My ultimate goal is to help you break into the data engineering field and become a more impactful data engineer. I'm excited to introduce a paid membership option to take this a step further and dedicate even more time to creating in-depth, practical content.
This will allow me to produce even higher-quality articles, diving deeper into the topics that matter most for your growth and making this whole endeavor more sustainable.
To celebrate this new milestone, I’m offering a limited-time 50% discount on the annual plan.
Intro
When everybody is talking about Delta Lake, Iceberg, and Hudi, we might forget there was an early effort more than 15 years ago to achieve the same thing that these three table formats are trying to achieve: bringing the table abstraction to the data lake.
Meta built Apache Hive to make Hadoop a complete warehouse solution. Since it is open-source, Hive has gained a lot of attention and is supported by most query engines. However, it soon showed limitations and was gradually replaced by modern table formats.

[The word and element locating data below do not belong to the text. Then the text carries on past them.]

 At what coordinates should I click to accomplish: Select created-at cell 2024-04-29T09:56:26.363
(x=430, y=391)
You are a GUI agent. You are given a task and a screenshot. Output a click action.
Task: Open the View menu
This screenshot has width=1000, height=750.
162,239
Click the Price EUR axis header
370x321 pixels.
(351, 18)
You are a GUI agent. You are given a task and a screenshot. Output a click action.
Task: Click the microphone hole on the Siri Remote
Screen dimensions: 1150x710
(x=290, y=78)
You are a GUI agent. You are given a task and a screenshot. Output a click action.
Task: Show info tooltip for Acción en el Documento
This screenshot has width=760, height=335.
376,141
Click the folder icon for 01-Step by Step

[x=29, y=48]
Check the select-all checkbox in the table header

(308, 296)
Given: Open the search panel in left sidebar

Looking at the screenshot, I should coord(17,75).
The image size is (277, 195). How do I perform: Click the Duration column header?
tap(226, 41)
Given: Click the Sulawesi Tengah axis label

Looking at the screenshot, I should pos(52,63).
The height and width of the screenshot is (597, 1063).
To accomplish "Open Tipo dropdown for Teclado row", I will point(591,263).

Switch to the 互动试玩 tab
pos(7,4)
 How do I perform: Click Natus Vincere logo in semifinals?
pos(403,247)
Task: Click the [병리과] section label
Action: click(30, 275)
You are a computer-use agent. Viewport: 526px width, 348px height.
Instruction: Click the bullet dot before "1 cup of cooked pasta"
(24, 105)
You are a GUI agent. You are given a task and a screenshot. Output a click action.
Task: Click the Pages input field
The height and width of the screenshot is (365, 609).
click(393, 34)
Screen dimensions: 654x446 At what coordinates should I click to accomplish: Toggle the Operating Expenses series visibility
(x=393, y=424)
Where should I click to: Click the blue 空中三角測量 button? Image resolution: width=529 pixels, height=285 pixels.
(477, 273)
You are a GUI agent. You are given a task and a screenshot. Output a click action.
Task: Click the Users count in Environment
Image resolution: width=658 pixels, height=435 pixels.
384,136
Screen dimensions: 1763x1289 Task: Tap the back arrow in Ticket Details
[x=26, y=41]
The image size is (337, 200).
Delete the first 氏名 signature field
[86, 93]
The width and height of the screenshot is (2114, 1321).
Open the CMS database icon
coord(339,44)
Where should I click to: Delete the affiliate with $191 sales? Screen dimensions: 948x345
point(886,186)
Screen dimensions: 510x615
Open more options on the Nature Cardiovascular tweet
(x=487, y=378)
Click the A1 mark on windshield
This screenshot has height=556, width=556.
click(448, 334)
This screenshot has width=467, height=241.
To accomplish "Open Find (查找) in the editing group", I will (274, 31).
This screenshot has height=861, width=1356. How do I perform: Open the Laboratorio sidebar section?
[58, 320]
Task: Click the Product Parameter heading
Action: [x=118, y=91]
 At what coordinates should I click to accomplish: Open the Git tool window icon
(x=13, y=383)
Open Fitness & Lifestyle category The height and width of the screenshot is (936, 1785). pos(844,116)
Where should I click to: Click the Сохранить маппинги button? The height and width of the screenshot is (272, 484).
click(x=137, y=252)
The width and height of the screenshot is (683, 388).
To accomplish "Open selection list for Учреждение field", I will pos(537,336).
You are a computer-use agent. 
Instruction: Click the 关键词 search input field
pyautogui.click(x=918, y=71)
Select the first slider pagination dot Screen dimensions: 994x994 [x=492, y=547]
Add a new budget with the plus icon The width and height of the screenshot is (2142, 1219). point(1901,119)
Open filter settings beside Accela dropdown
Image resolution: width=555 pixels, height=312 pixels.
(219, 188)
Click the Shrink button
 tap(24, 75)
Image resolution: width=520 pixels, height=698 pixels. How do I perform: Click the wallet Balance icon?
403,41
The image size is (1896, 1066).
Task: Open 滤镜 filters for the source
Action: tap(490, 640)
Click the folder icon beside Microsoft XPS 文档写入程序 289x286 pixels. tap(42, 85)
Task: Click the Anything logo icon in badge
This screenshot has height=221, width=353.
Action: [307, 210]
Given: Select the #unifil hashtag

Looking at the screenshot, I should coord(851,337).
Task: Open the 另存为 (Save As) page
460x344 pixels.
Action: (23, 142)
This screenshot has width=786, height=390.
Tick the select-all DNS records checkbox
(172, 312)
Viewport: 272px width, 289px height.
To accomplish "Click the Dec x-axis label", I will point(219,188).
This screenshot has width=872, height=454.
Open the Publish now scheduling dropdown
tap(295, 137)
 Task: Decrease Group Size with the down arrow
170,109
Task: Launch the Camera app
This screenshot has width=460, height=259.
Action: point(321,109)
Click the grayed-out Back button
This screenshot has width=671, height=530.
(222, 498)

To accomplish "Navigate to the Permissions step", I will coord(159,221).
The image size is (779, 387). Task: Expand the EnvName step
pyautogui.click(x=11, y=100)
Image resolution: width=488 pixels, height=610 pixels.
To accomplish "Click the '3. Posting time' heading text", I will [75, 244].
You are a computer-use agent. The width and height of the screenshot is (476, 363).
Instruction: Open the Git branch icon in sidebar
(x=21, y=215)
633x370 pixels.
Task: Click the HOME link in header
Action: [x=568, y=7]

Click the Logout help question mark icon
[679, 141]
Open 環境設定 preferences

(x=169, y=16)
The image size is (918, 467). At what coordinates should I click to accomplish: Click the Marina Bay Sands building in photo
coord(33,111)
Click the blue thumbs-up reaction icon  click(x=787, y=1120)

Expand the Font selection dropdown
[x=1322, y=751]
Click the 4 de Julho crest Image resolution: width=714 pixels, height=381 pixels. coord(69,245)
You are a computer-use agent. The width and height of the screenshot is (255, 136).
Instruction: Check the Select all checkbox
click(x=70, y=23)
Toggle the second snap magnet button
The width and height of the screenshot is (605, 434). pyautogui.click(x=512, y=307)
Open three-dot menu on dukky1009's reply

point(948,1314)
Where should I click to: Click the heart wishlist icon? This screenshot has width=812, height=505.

I spent quite a lot of time learning Hive while researching the article “Why do we need open table formats like Delta Lake or Iceberg?” I thought having a dedicated article about Hive would be a good idea, given that I’ve already written about Delta Lake, Iceberg, and Hudi.
This article will explore Hive's motivation, architecture, pros and cons, and why it falls behind.
Overview
Meta released a paper in 2009 to officially introduce Hive, an open-source data warehousing solution built on top of Hadoop. But surely, Meta worked with Hive sooner than that, when Hadoop started to gain its place in the big data world.
In Hadoop’s prime time, MapReduce was the apparent option for data processing. However, this programming model is pretty low-level and requires users to define the Map and Reduce tasks explicitly.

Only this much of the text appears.